● **Material provided**:

=== Begin Enclosure ===

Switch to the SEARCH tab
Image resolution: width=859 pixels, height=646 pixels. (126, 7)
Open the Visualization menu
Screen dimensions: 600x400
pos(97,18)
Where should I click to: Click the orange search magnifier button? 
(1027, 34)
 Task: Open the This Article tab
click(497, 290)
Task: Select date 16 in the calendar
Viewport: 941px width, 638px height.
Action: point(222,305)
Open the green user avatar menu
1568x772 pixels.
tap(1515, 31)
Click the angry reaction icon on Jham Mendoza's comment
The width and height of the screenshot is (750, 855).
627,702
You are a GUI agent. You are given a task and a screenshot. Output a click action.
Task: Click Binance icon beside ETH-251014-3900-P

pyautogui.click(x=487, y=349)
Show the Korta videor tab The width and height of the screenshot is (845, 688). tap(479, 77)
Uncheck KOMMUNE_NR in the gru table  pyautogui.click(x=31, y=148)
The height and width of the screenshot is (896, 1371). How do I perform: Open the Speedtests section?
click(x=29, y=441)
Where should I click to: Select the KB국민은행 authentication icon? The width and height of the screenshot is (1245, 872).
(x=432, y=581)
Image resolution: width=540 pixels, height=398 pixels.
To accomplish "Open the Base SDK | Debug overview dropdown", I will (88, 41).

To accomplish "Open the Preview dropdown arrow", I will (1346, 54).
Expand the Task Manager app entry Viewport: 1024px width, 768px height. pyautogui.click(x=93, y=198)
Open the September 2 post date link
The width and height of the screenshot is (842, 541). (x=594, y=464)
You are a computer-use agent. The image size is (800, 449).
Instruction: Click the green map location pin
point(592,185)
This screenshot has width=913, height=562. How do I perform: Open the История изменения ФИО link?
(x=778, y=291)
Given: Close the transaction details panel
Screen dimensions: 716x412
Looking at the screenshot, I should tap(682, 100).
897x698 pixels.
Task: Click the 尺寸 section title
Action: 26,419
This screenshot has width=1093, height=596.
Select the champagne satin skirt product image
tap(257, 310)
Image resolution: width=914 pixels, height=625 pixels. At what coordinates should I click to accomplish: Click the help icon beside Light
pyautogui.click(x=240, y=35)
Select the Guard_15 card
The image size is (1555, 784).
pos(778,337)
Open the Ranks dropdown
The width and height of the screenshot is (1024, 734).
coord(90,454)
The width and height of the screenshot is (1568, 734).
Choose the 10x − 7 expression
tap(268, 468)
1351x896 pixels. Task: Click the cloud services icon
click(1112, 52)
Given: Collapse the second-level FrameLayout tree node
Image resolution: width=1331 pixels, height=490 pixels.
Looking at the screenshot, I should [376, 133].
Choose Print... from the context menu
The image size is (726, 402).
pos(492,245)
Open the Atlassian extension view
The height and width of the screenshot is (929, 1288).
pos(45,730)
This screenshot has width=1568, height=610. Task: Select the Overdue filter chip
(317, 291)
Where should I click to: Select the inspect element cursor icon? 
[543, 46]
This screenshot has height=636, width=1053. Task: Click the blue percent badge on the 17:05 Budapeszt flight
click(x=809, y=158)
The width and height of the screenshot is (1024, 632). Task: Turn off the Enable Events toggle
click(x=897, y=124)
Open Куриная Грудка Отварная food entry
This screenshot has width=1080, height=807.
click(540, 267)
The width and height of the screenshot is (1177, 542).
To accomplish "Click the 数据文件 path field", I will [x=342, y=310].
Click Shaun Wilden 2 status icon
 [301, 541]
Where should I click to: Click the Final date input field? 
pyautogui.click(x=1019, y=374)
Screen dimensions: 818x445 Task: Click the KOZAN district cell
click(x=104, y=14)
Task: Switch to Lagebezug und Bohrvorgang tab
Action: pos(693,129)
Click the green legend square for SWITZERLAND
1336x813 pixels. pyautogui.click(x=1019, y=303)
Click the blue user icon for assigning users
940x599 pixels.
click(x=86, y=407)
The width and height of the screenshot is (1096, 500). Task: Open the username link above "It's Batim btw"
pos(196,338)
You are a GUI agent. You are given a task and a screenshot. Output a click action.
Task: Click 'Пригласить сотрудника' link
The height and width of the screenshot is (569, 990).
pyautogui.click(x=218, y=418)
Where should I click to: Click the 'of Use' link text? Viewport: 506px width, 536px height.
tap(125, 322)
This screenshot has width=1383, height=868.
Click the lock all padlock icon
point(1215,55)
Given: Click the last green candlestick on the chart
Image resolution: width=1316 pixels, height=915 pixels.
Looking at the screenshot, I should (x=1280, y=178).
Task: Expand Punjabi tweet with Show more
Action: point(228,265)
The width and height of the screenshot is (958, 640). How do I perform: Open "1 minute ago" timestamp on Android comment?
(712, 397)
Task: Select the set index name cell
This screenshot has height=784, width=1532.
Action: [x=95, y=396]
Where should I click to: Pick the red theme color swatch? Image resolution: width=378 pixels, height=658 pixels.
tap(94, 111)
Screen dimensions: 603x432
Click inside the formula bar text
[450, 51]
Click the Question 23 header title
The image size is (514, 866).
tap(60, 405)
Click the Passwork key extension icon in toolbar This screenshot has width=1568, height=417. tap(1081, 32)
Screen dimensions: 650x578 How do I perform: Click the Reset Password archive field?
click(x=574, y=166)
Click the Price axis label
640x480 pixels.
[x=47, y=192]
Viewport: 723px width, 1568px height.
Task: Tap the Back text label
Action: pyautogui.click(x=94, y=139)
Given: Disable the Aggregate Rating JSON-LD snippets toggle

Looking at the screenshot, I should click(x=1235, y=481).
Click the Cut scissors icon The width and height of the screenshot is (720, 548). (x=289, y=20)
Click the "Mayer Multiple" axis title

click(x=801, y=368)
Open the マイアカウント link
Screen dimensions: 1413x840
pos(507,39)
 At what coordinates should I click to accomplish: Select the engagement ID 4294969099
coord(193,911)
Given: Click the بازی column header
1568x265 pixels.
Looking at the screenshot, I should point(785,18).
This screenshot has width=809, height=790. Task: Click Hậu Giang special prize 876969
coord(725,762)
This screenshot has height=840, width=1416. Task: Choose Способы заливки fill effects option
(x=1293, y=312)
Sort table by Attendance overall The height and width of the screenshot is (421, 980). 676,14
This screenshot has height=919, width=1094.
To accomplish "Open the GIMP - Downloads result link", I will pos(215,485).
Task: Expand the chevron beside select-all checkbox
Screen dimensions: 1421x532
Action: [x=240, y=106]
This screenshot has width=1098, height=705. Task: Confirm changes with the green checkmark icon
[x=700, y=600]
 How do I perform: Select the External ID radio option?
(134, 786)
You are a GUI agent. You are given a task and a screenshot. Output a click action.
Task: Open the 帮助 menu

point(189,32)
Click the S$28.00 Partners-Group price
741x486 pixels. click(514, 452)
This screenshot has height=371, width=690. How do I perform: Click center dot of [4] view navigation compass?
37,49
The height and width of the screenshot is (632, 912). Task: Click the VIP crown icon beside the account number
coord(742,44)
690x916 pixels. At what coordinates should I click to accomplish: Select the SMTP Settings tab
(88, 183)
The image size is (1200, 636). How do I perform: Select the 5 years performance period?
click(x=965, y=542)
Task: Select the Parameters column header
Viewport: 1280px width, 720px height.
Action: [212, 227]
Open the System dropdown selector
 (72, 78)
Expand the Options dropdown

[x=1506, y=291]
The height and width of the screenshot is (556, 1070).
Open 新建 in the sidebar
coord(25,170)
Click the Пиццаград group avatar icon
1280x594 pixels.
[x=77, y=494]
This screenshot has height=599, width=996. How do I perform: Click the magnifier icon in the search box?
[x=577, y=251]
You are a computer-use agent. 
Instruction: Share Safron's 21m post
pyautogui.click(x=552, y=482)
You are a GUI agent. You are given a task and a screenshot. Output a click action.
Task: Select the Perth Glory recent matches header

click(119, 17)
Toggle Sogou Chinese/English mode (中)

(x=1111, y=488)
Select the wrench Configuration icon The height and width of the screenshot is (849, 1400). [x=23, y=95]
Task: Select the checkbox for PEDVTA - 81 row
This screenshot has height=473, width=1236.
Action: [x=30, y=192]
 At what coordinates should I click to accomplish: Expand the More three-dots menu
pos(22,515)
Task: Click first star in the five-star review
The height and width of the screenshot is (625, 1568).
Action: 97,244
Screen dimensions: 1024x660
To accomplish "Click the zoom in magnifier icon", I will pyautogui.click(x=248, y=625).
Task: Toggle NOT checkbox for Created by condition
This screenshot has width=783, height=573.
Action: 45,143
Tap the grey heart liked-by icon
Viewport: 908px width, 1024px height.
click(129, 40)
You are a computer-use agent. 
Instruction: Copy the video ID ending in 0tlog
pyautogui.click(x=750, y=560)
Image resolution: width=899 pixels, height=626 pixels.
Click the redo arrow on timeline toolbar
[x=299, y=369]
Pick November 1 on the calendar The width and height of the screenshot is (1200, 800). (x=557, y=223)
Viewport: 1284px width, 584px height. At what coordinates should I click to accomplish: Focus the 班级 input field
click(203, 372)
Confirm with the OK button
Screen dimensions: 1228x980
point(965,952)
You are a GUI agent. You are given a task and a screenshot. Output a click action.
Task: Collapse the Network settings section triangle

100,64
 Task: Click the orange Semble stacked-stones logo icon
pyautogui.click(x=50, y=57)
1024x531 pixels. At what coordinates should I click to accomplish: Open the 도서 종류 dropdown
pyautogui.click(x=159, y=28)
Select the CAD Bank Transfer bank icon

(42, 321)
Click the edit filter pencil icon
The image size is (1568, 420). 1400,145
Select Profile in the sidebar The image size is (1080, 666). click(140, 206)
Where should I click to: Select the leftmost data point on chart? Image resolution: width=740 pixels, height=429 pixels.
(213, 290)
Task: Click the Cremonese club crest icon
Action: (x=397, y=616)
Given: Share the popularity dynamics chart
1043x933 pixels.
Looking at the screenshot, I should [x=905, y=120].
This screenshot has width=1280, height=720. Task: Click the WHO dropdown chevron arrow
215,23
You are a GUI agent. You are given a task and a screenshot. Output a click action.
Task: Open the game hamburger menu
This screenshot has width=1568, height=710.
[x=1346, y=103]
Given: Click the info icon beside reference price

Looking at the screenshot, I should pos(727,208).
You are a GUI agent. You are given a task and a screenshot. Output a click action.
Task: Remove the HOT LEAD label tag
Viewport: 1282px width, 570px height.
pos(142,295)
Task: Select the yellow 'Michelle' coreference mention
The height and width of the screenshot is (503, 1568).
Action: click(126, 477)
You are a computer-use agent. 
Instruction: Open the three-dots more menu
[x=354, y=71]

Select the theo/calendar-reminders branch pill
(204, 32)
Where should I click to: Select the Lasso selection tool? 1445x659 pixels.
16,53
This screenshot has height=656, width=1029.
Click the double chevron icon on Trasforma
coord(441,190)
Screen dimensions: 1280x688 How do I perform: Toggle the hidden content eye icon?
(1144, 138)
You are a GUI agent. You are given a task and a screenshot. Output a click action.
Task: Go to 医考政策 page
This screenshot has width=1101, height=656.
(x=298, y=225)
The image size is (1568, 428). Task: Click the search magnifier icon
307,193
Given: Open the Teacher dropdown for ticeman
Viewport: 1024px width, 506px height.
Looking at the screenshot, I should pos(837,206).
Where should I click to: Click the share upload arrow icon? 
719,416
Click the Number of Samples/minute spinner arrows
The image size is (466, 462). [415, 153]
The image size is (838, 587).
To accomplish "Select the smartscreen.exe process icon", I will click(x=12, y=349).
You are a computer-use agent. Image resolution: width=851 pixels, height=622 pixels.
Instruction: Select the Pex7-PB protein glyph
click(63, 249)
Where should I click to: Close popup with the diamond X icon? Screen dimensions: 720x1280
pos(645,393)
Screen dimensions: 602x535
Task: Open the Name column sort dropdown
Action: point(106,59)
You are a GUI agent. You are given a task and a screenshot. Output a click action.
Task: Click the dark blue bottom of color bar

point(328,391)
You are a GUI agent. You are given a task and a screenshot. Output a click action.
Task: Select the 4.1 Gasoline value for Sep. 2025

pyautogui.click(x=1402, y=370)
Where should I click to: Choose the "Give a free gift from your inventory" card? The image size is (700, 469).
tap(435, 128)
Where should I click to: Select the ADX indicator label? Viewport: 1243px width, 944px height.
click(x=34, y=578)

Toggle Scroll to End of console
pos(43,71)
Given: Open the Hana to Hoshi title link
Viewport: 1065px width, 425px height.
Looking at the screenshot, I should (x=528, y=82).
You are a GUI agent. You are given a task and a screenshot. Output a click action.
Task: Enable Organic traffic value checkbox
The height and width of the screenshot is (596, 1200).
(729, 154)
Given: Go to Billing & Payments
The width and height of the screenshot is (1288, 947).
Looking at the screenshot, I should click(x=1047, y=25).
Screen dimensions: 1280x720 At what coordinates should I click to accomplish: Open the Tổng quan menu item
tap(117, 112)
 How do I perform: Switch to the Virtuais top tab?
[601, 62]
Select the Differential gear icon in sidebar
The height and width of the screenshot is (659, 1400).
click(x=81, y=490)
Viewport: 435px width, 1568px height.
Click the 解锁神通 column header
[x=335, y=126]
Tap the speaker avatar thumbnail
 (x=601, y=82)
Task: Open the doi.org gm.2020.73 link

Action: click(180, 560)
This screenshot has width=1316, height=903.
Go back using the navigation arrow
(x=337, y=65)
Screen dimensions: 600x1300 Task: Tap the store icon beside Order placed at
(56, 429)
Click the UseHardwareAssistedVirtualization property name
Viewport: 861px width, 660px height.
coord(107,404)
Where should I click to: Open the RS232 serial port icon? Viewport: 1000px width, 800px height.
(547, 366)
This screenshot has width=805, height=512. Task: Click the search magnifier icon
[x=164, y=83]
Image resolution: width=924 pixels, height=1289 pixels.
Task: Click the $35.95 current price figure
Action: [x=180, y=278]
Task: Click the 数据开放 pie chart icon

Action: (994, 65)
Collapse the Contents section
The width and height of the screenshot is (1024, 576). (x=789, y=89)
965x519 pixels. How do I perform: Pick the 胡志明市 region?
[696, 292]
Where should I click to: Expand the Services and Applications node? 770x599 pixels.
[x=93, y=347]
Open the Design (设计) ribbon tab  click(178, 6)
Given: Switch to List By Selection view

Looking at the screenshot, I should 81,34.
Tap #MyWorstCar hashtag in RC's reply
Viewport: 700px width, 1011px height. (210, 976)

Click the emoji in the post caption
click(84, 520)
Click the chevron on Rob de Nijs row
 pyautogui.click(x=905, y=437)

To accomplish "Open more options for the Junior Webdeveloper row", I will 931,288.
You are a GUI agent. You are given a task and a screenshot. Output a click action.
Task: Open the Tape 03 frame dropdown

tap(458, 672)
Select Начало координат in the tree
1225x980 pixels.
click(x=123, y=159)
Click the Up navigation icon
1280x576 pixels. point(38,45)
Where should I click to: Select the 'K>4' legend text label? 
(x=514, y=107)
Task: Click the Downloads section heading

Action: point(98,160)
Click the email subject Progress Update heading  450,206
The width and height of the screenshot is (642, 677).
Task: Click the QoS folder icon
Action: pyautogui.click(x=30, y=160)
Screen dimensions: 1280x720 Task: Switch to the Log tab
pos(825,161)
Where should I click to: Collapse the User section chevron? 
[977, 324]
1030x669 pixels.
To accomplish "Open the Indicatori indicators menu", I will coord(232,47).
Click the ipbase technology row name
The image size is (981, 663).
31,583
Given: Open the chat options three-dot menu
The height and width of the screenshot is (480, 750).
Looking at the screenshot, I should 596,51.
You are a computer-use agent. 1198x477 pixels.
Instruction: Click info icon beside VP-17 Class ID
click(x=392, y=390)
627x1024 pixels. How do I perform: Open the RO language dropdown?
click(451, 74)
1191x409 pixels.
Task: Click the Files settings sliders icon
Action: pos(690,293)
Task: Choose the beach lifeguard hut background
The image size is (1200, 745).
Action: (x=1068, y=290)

=== End Enclosure ===

● **Work instructions**:
The response must hold only the lines above from the line with "Where should I click to: Select the KB국민은행" through the line with "Expand the Task", each copied exactly, both ends kept.

● **Exercise solution**:
Where should I click to: Select the KB국민은행 authentication icon? The width and height of the screenshot is (1245, 872).
(x=432, y=581)
Image resolution: width=540 pixels, height=398 pixels.
To accomplish "Open the Base SDK | Debug overview dropdown", I will (88, 41).

To accomplish "Open the Preview dropdown arrow", I will (1346, 54).
Expand the Task Manager app entry Viewport: 1024px width, 768px height. pyautogui.click(x=93, y=198)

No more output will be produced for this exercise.